A set of pre-production kernel packages of Red Hat Enterprise Linux for IBM Power architecture can be booted by the grub in Secure Boot mode even though it shouldnt. These kernel builds dont have the secure boot lockdown patches applied to it and can bypass the secure boot validations, allowing the attacker to load another non-trusted code.
The same public key is used for signing both debug and production code.

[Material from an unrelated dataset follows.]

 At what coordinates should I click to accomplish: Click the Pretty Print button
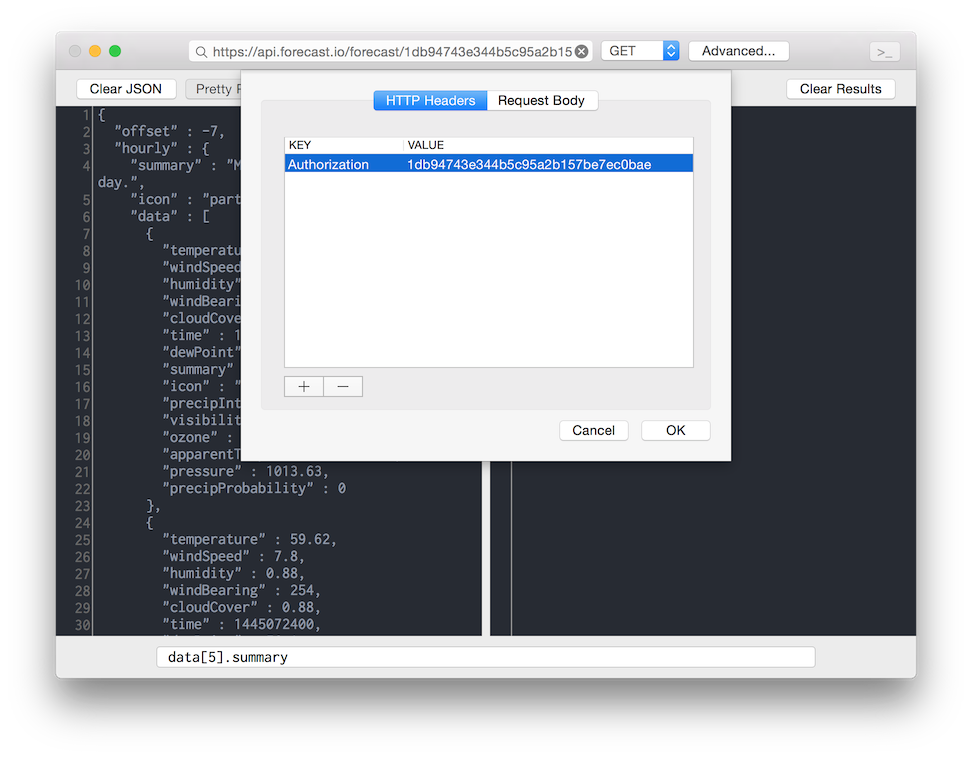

Name | Vendor | Start Version | End Version |
---|---|---|---|
Enterprise_linux | Redhat | 8.0 (including) | 8.0 (including) |
A common usage of public-key cryptography is to verify the integrity and authenticity of another entity (for example a firmware binary). If a company wants to ensure that its firmware runs only on its own hardware, before the firmware runs, an encrypted hash of the firmware image will be decrypted with the public key and then verified against the now-computed hash of the firmware image. This means that the public key forms the root of trust, which necessitates that the public key itself must be protected and used properly. During the development phase, debug firmware enables many hardware debug hooks, debug modes, and debug messages for testing. Those debug facilities provide significant, additional views about the firmware’s capability and, in some cases, additional capability into the chip or SoC. If compromised, these capabilities could be exploited by an attacker to take full control of the system. Once the product exits the manufacturing stage and enters production, it is good practice to use a different public key. Debug firmware images are known to leak. With the debug key being reused as the production key, the debug image will also work on the production image. Thus, it will open all the internal, debug capabilities to the attacker. If a different public key is used for the production image, even if the attacker gains access to the debug firmware image, they will not be able to run it on a production machine. Thus, damage will be limited to the intellectual property leakage resulting from the debug image.